14/03/2018
O Zoológico de São Paulo, que completa 60 anos nesta sexta-feira, pode passar – pela primeira vez na história – o aniversário sem nenhum visitante. Fechado desde 23 de janeiro, quando foi confirmado que um bugio achado morto no local estava com febre amarela, o Zoo amarga prejuízo de quase R$ 6 milhões e a demissão de cerca de cem de funcionários de lojas e lanchonetes. Segundo a Secretaria de Estado da Saúde, não há prazo para reabertura.
A interdição do zoológico atingiu ainda o Safári, o Jardim Botânico e o Parque de Ciência e Tecnologia, da Universidade de São Paulo (USP). As unidades integram o Parque Estadual Fontes do Ipiranga – a maior área de Mata Atlântica na área urbana da Grande São Paulo.
Apesar de não haver público, os 320 funcionários do Zoo continuam trabalhando diariamente, em meio apenas ao barulho dos bichos, para alimentar e cuidar dos mais de 3 mil animais. “O pessoal (funcionários) também sente, está acostumado com a correria das crianças. Esse silêncio incomoda todo mundo”, conta o diretor-presidente da Fundação Parque Zoológico de São Paulo, Paulo Bressan.
Por causa da febre amarela, quatro equipes fazem rondas em busca de macacos mortos. Desde novembro, houve 14 mortes de primatas, mas apenas um registro de infecção pelo vírus da febre amarela – o do bugio, que resultou no fechamento do parque. Segundo Bressan, uma série de medidas foi adotada para proteger os primatas. Os 13 animais que ficavam em estruturas ilhadas no lago foram removidos, e os recintos que agora abrigam os macacos – 172 de diferentes espécies – receberam telas para impedir a aproximação de mosquitos que podem transmitir a doença.
“Mico, macaco-barrigudo, macaco-prego, bugio e macaco-aranha são as espécies mais suscetíveis ao vírus da febre amarela. Já o chimpanzé e o orangotango são primatas mais resistentes”, explica Fabrício Rassy, chefe da divisão de veterinária do zoológico. De acordo com ele, 126 animais tiveram o sangue colhido para análise de infecção pelo vírus, apesar de não terem apresentado sintomas.

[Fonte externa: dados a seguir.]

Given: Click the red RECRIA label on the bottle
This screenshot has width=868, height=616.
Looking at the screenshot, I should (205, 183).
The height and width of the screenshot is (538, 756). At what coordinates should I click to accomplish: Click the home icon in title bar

O surgimento do vírus da febre amarela no zoológico intriga os funcionários, porque o parque não tem ligação com outras áreas verdes – os chamados corredores ecológicos. Quando o fechamento do Zoo foi anunciado pelo governo, uma das hipóteses apresentadas pelo próprio governador Geraldo Alckmin (PSDB) era de que o bugio tivesse sido abandonado por traficantes de animais, após ter sido capturado e adoecido.
Na semana passada, outra versão foi apresentada pelo Instituto Adolfo Lutz. O macaco teria sido infectado por uma pessoa assintomática com o vírus circulante em Piracaia (SP). Essa linha é a mais aceita pelos representantes do Zoo. “O bugio vive em grupos e fica agressivo com humanos. Ele não é um pet. E o traficante não está preocupado em cuidar bem ou mal. Esse bugio estava sendo monitorado, estava letárgico e em grupo”, disse Bressan. A população do entorno do parque foi vacinada.

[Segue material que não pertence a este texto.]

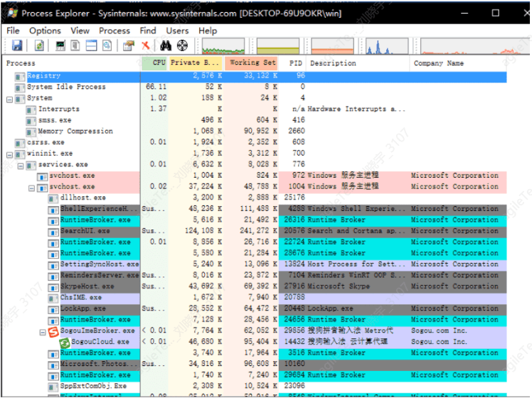The image size is (532, 398).
Task: Collapse the wininit.exe tree node
Action: [x=10, y=154]
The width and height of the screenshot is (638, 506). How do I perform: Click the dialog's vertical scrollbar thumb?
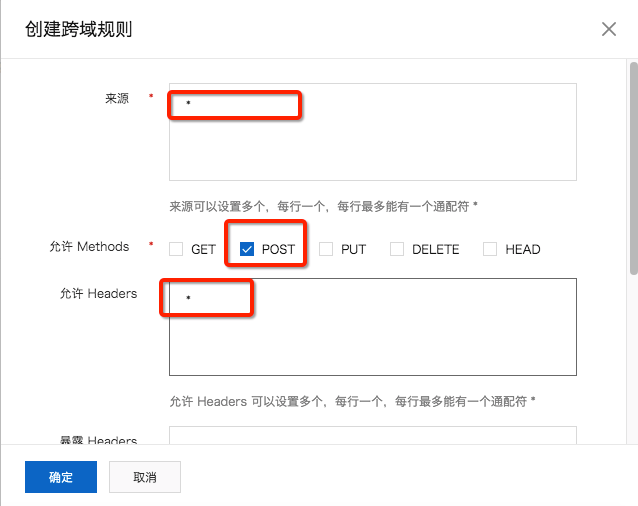(x=633, y=165)
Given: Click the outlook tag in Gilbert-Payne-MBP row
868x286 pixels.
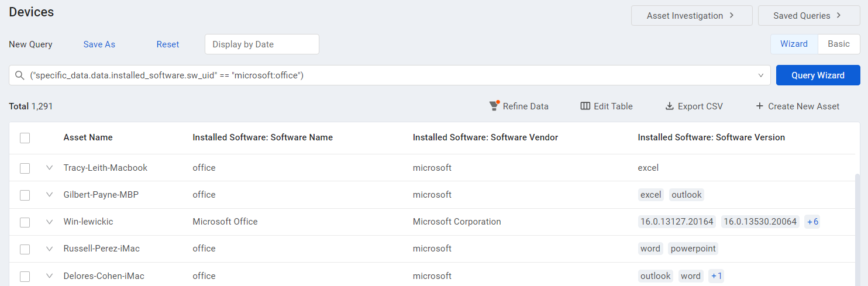Looking at the screenshot, I should (687, 195).
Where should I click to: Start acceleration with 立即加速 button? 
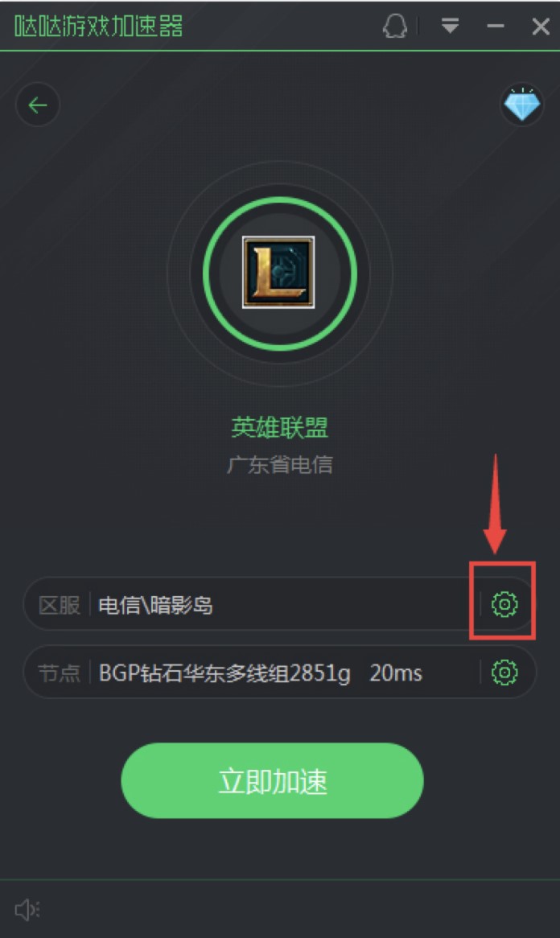pos(272,780)
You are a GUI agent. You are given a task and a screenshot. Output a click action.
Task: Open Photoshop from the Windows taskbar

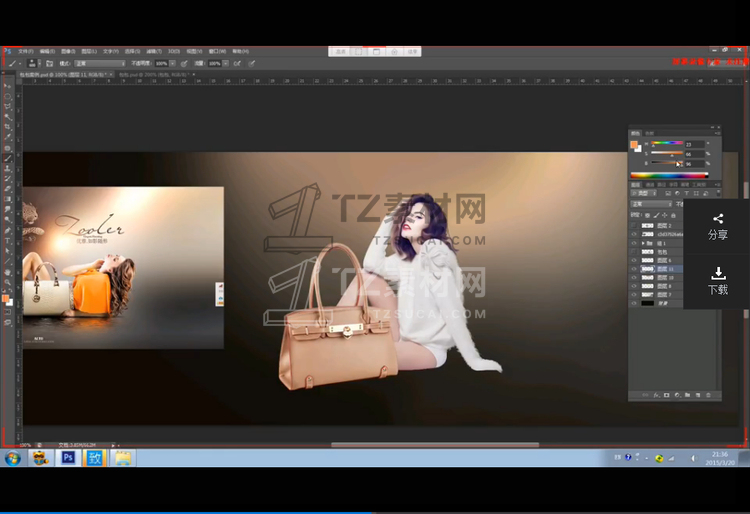pos(68,457)
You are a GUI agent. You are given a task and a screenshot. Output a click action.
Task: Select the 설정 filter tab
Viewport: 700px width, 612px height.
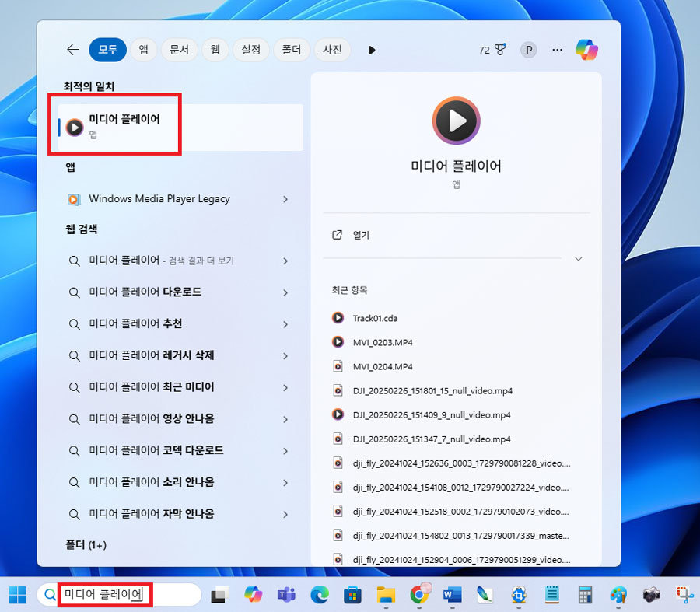[251, 50]
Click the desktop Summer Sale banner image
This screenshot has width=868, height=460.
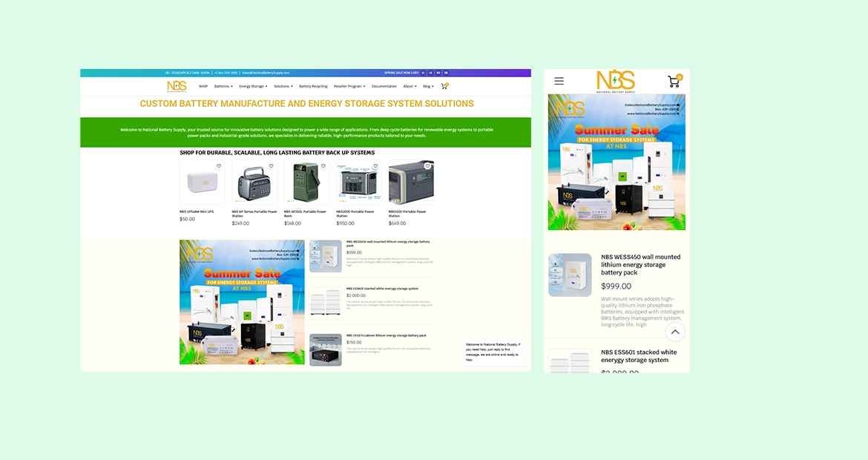click(x=242, y=301)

Em nota, a Secretaria de Estado da Saúde informou que o parque continua fechado porque dois bugios foram encontrados doentes na semana passada, e a causa do adoecimento é investigada. A pasta disse ainda que a Superintendência de Controle de Endemias (Sucen) está fazendo a coleta e análise de mosquitos no local. Segundo a secretaria, a data de reabertura deve ser definida em até dez dias.
Finanças. De acordo com o diretor-presidente do Zoo, sem público, o local está sendo mantido com os recursos do caixa, e as consequências podem ser observadas principalmente entre os permissionários – pessoas que administram os estabelecimentos dentro do parque e os serviços associados, como restaurantes, lanchonetes, lojas de lembrancinhas e deslocamento por vans.
“Do nosso orçamento, só 15,5% vem do Tesouro e, fechados, estamos sem receber dos permissionários e da bilheteria. O gasto vai para R$ 6 milhões em dois meses sem funcionar”, lamentou Bressan. “Os permissionários demitiram cerca de cem pessoas, mas, se contarmos os empregos indiretos que foram atingidos, como fornecedores, o número sobe para 400.”
Vazio, o Zoo cancelou a programação organizada para o aniversário de 60 anos. “Todo ano fazemos atividades para os visitantes. Tudo está suspenso e vai ser difícil retomar.”
Depoimento: ‘Animais estão acostumados com o público'
Estou aqui há muito tempo e esta é a primeira vez que o parque está fechado desse jeito. Lembro que nos anos 1990 enfrentamos uma greve, e o portão ficou fechado por um dia. Fui contratada em 1992, para trabalhar como bióloga no setor de mamíferos. Depois de oito anos, fui transferida para o setor de nutrição e, após mais três anos, para a área de comportamento animal. Depois de mais oito anos, vim para a divisão que trabalha com aves, mamíferos, répteis e com a parte de comportamento.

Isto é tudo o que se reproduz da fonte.